[Estratto]
Quel lavoro in banca gli ha garantito indipendenza, gli ha garantito di poter scrivere, criticare e proporre. Perchè, avendo la dignità di uno stipendio alle spalle, si è sentito libero di scrivere davvero quello che pensava.
«Io ho iniziato giovanissimo racconta – e all’epoca gli unici professionisti erano in Rai. Il giornalismo del resto era una passione, ai soldi non ci si pensava. E tutti i giornalisti di allora, che collaboravano con testate nazionali che qui avevano pagine locali (Il Tempo, Il Mattino, la Gazzetta del Mezzogiorno e Il Roma) , avevano un altro lavoro».
Ed è forse in questo passaggio, dal mestiere come passione al mestiere che diventa professione, che si inserisce forse la crisi del giornalismo attuale.

Cosa è cambiato in questa professione? Cosa accadeva quando tu hai iniziato?

[Dati archiviati]
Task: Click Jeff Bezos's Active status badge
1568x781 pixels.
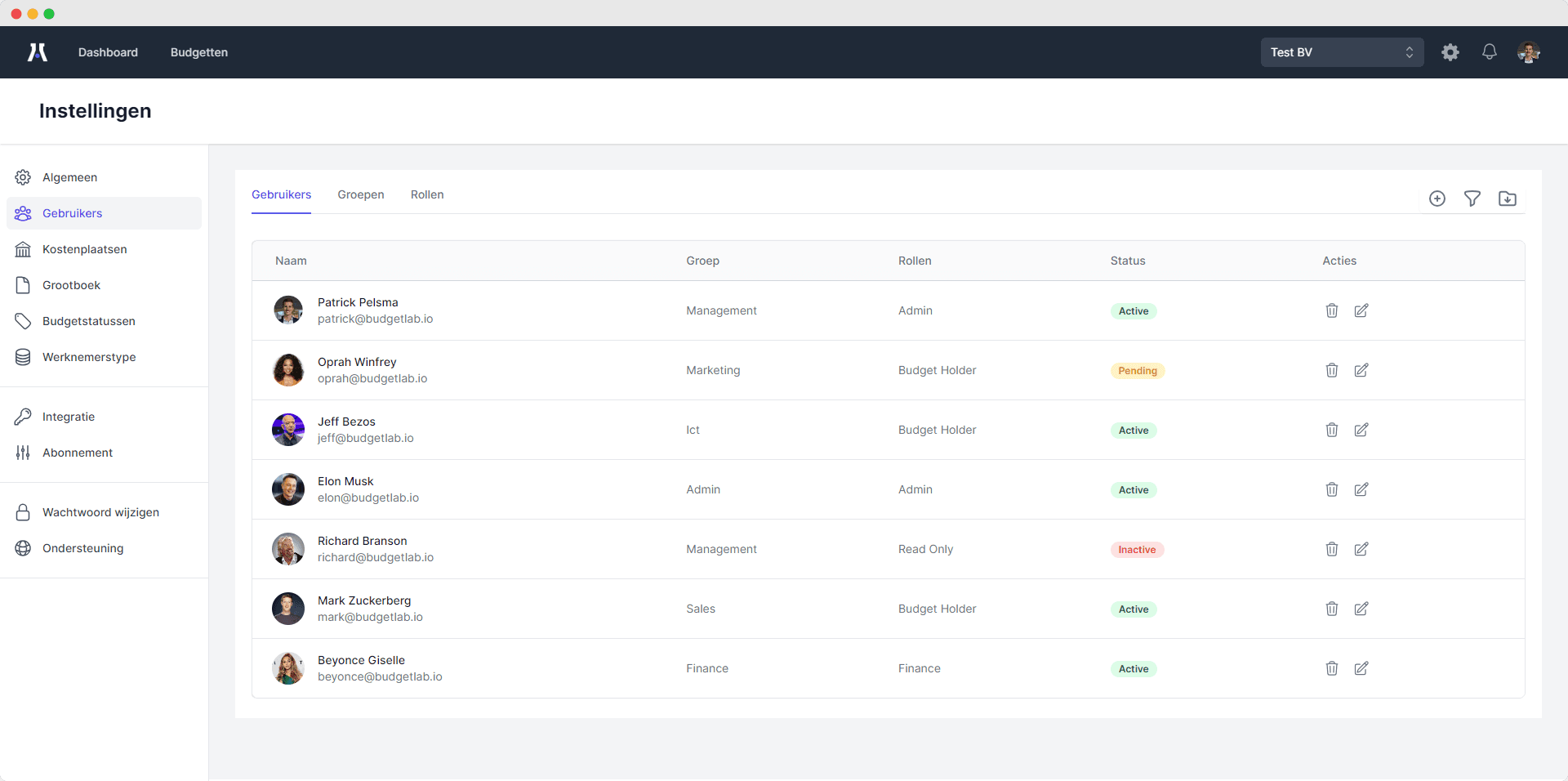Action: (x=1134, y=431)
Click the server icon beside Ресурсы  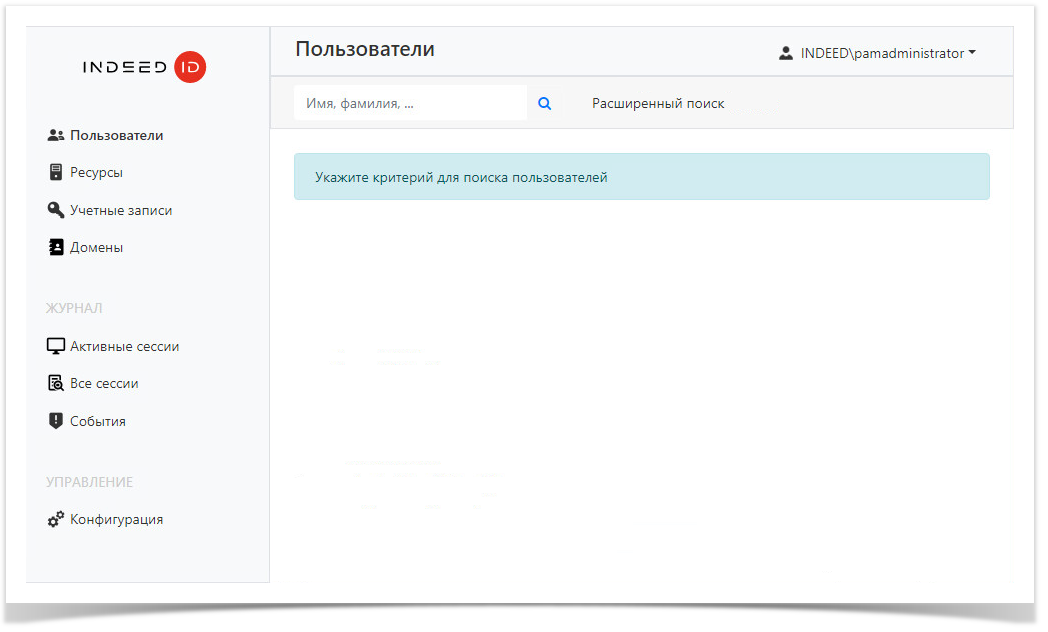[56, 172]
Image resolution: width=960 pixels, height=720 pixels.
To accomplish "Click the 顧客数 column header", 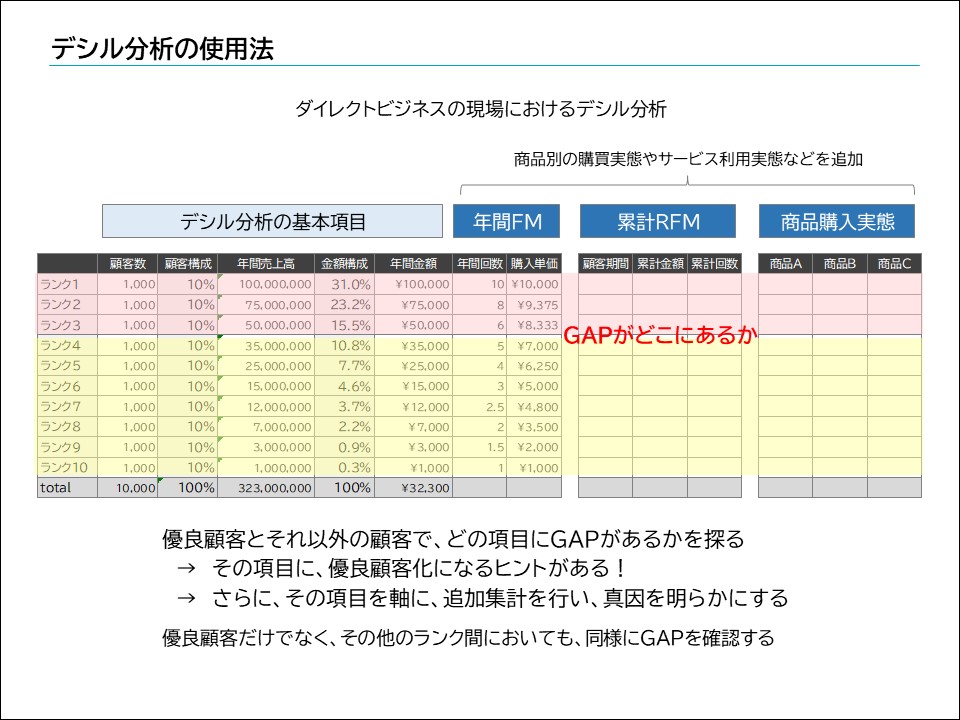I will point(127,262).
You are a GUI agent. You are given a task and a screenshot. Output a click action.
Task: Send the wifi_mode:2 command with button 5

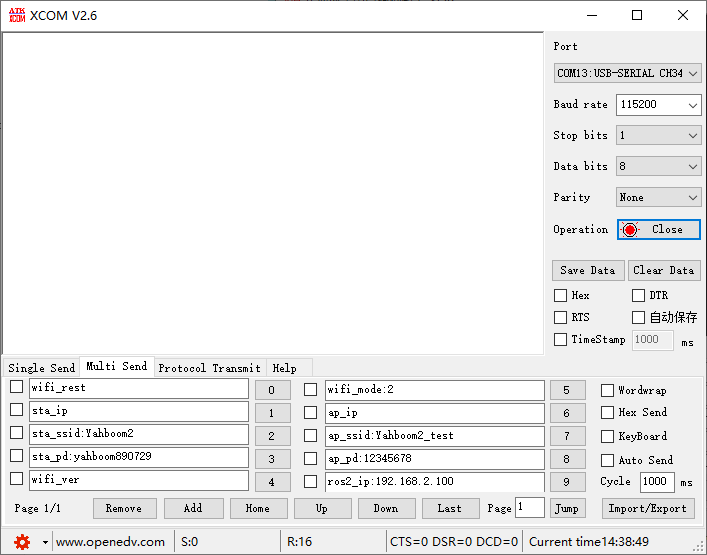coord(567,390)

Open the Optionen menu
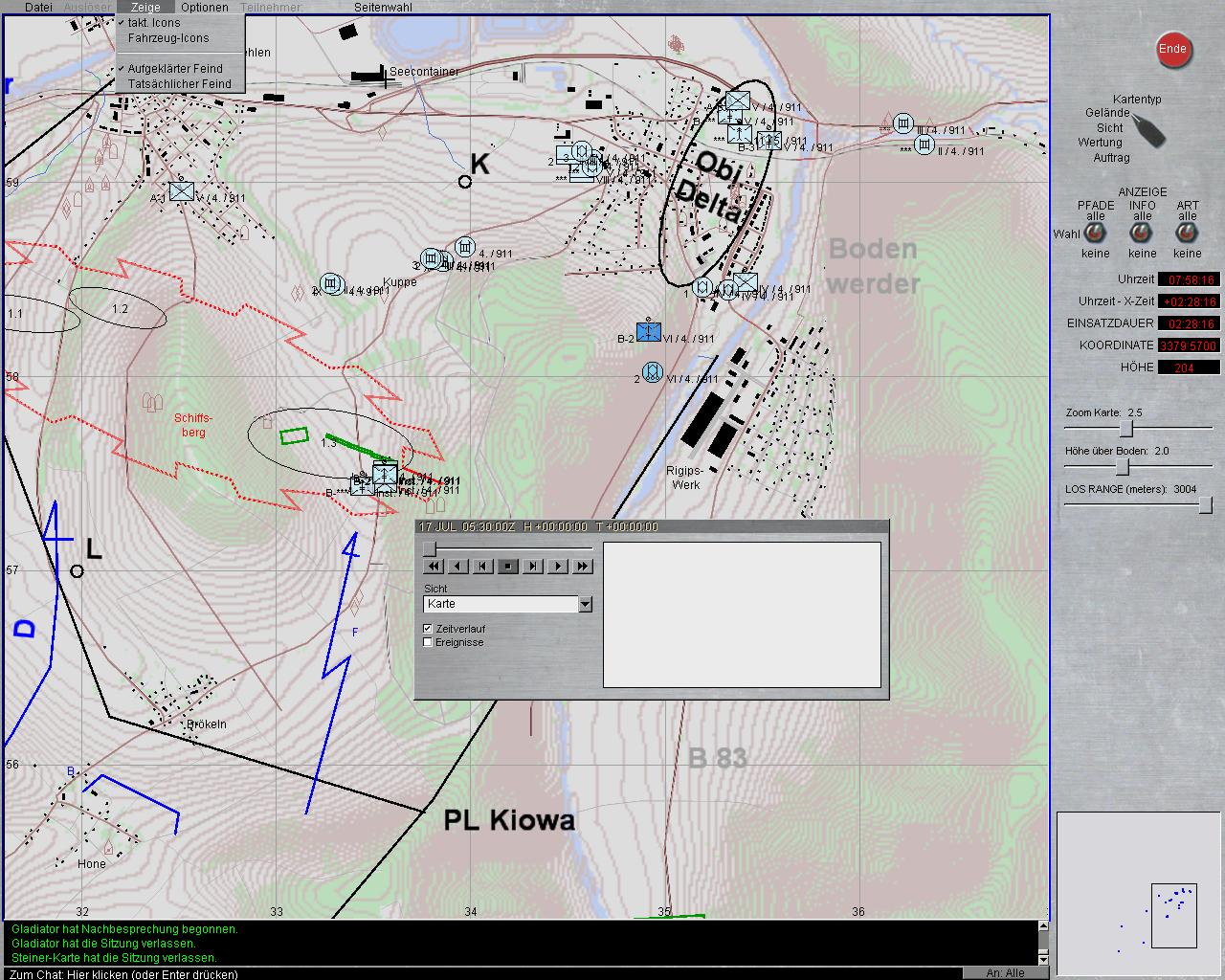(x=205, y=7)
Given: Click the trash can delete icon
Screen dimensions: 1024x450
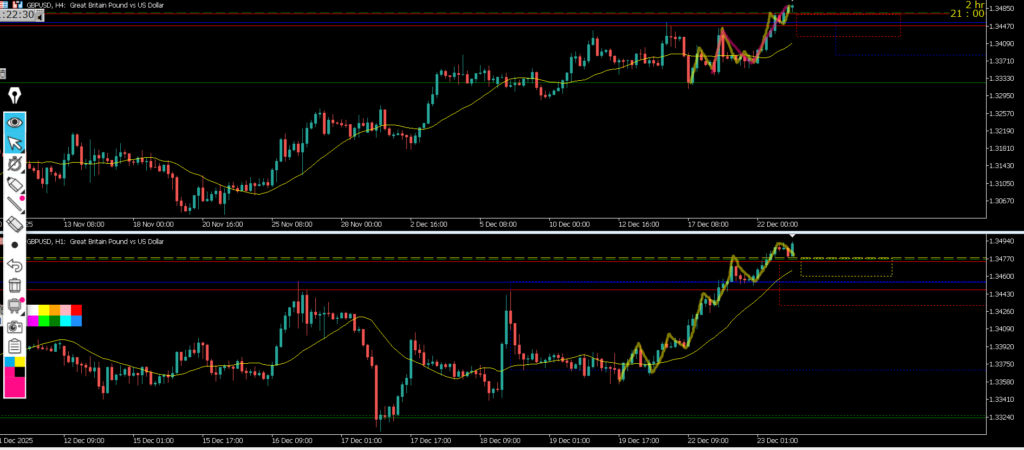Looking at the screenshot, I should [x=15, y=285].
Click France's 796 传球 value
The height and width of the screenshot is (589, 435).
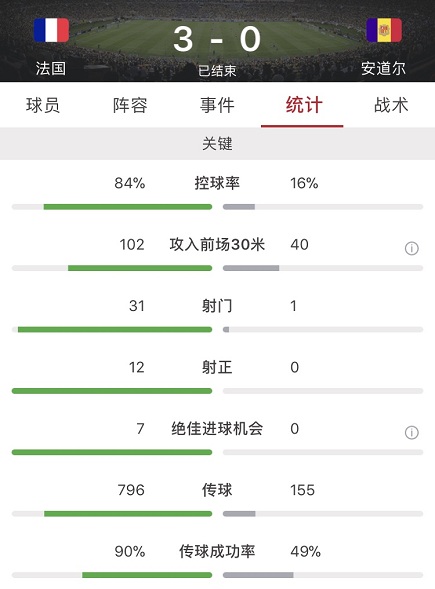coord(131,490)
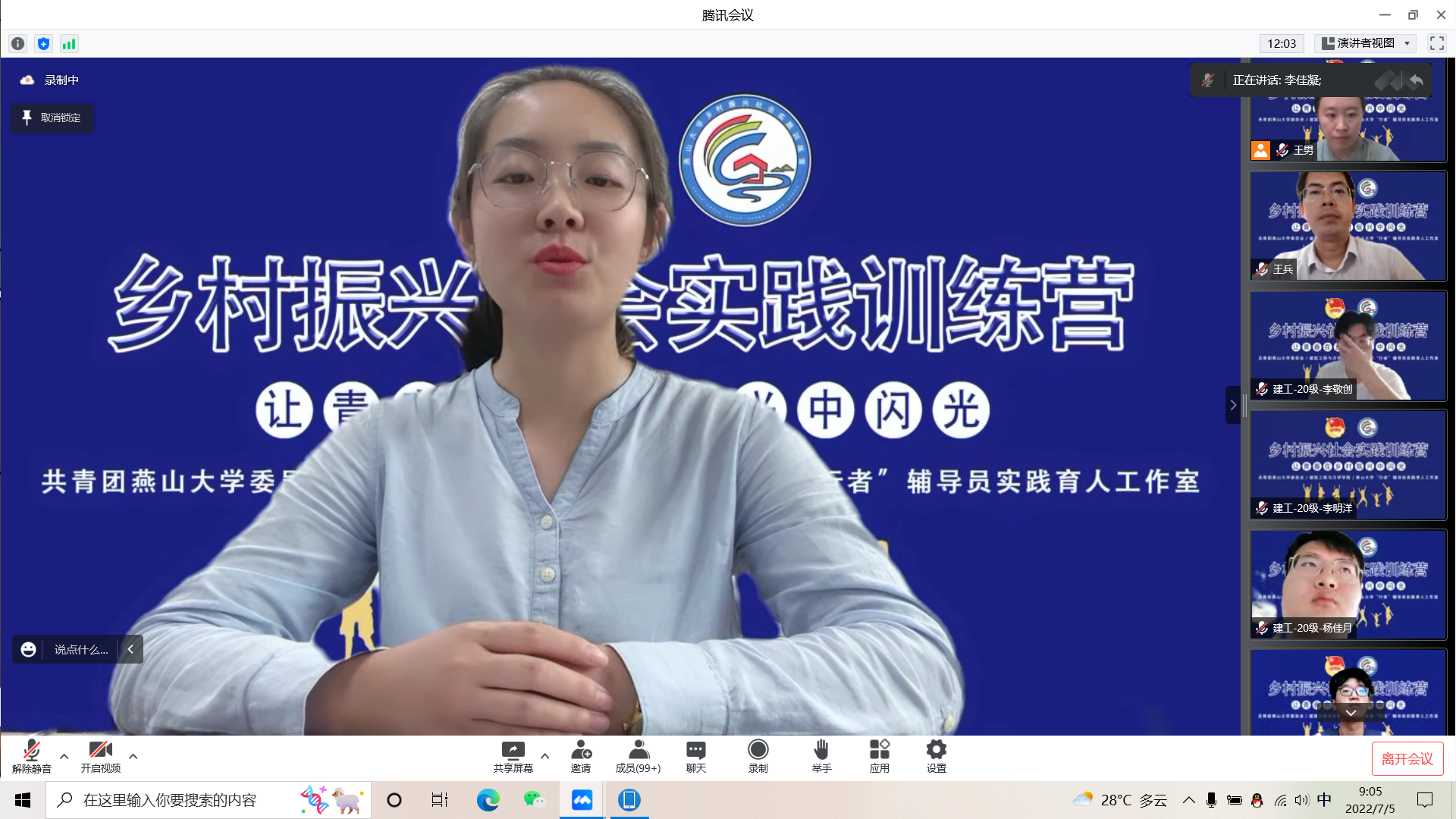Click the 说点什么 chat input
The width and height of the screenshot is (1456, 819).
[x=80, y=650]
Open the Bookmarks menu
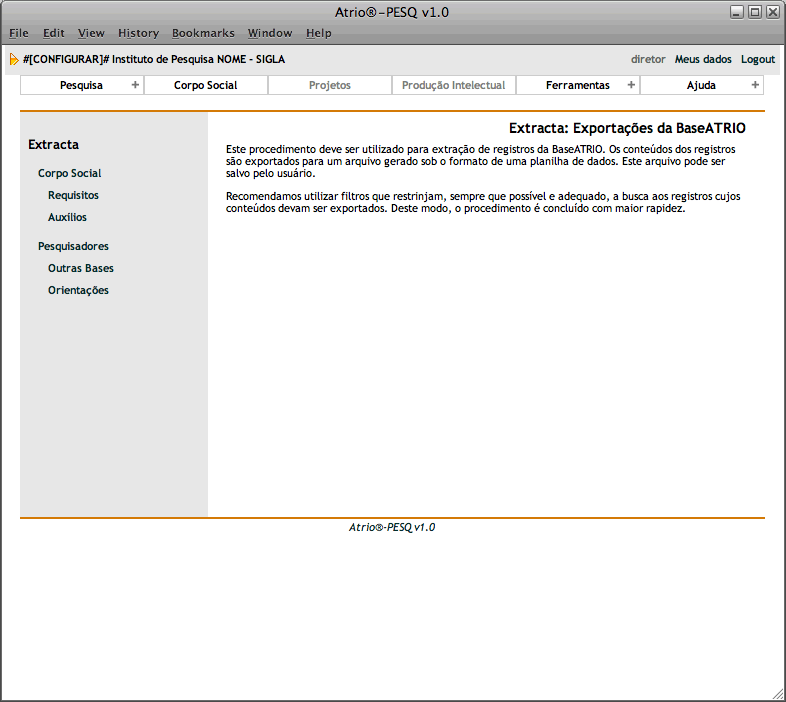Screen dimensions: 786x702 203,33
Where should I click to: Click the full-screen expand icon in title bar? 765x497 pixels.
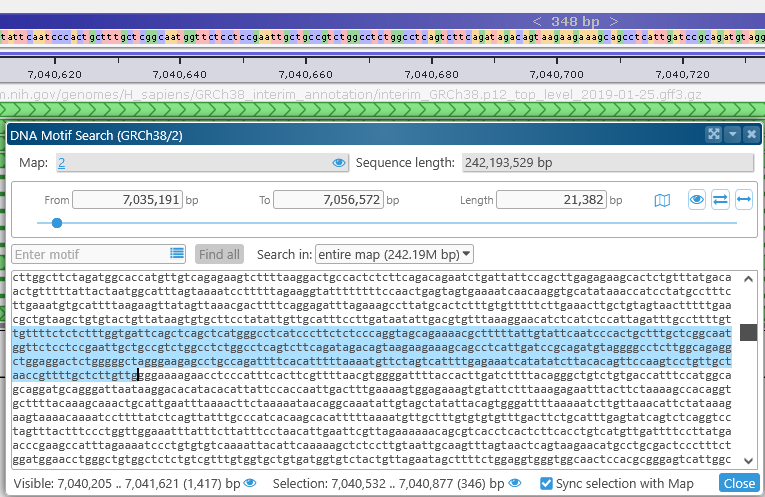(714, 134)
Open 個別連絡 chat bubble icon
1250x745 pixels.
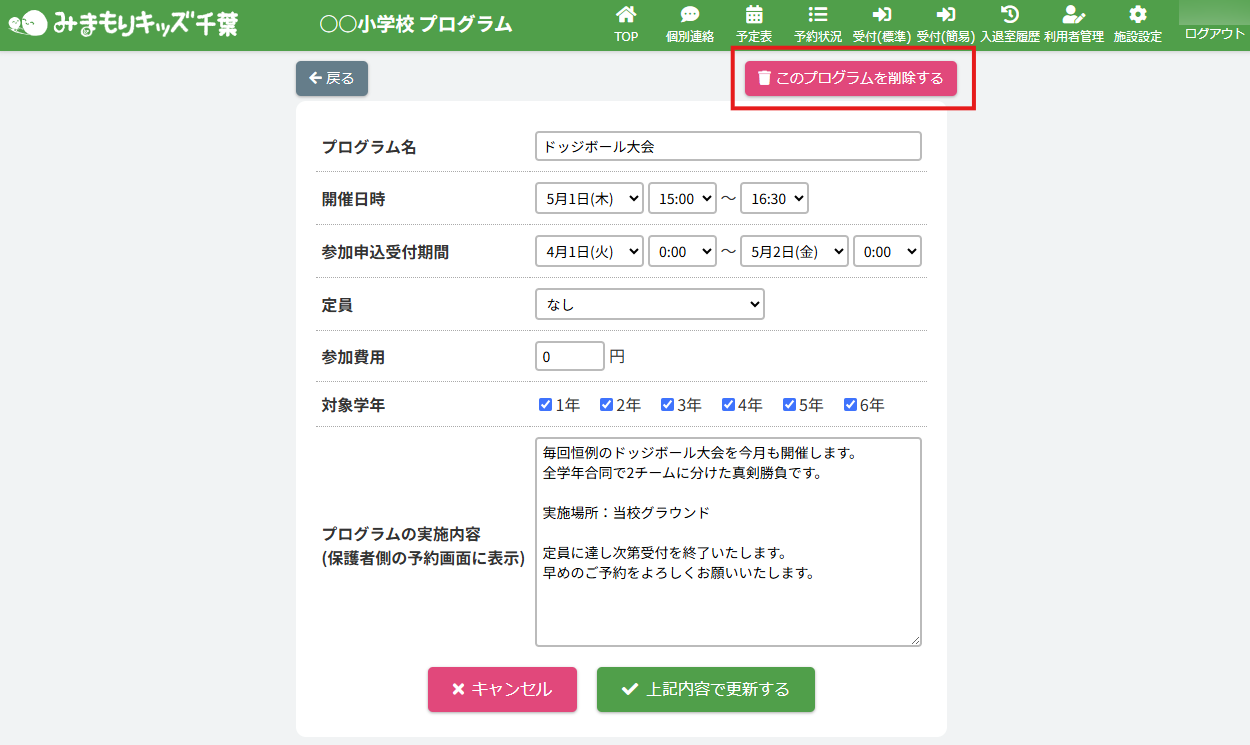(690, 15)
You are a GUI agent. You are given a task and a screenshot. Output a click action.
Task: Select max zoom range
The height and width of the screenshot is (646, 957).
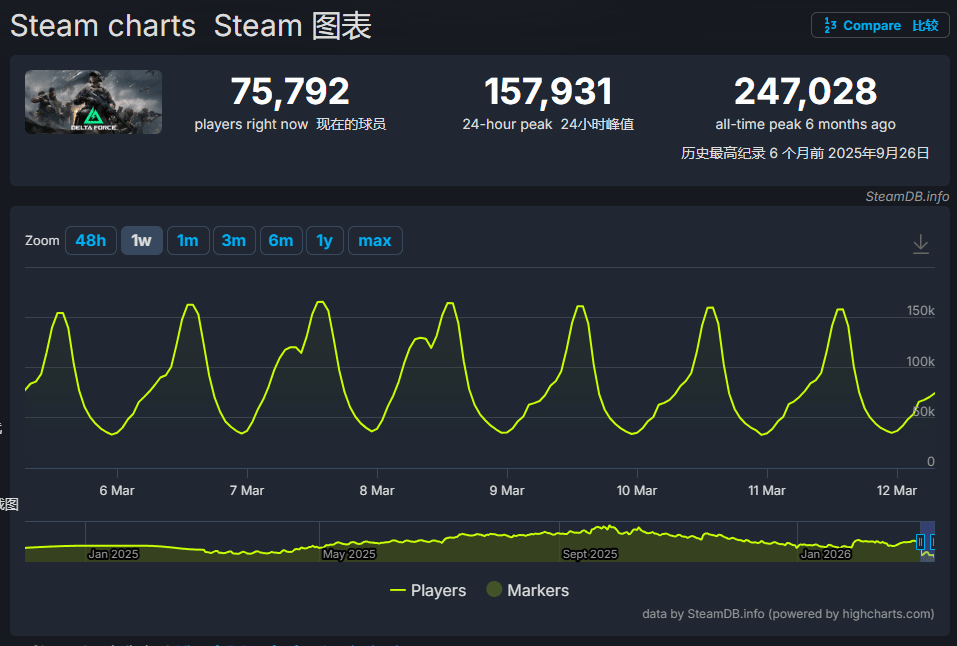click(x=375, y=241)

[Esercizio 1]
Indica se ciascuna affermazione concorda con l'estratto, rispondendo sì o no e citando le parole decisive del testo.
(a) I giornalisti di allora che collaboravano con testate nazionali avevano un altro lavoro.
(b) All'epoca gli unici professionisti lavoravano per Il Mattino.
(c) Il lavoro in banca ha tolto la libertà di scrivere.
[Esercizio 2] Riscrivi come elenco puntato il paragrafo dell'estratto che comincia con «Io ho iniziato giovanissimo», mantenendo i fatti principali.
[Esercizio 3] Elenca tutte le testate nazionali nominate tra parentesi nell'estratto.

[Risposta corretta 1]
(a) Sì: "avevano un altro lavoro".
(b) No: "gli unici professionisti erano in Rai".
(c) No: "gli ha garantito di poter scrivere, criticare e proporre".

[Risposta corretta 2]
- Ha iniziato giovanissimo.
- All'epoca gli unici professionisti erano in Rai.
- Il giornalismo era una passione e non si pensava ai soldi.
- I giornalisti di allora collaboravano con testate nazionali che avevano pagine locali e avevano tutti un altro lavoro.

[Risposta corretta 3]
- Il Tempo
- Il Mattino
- la Gazzetta del Mezzogiorno
- Il Roma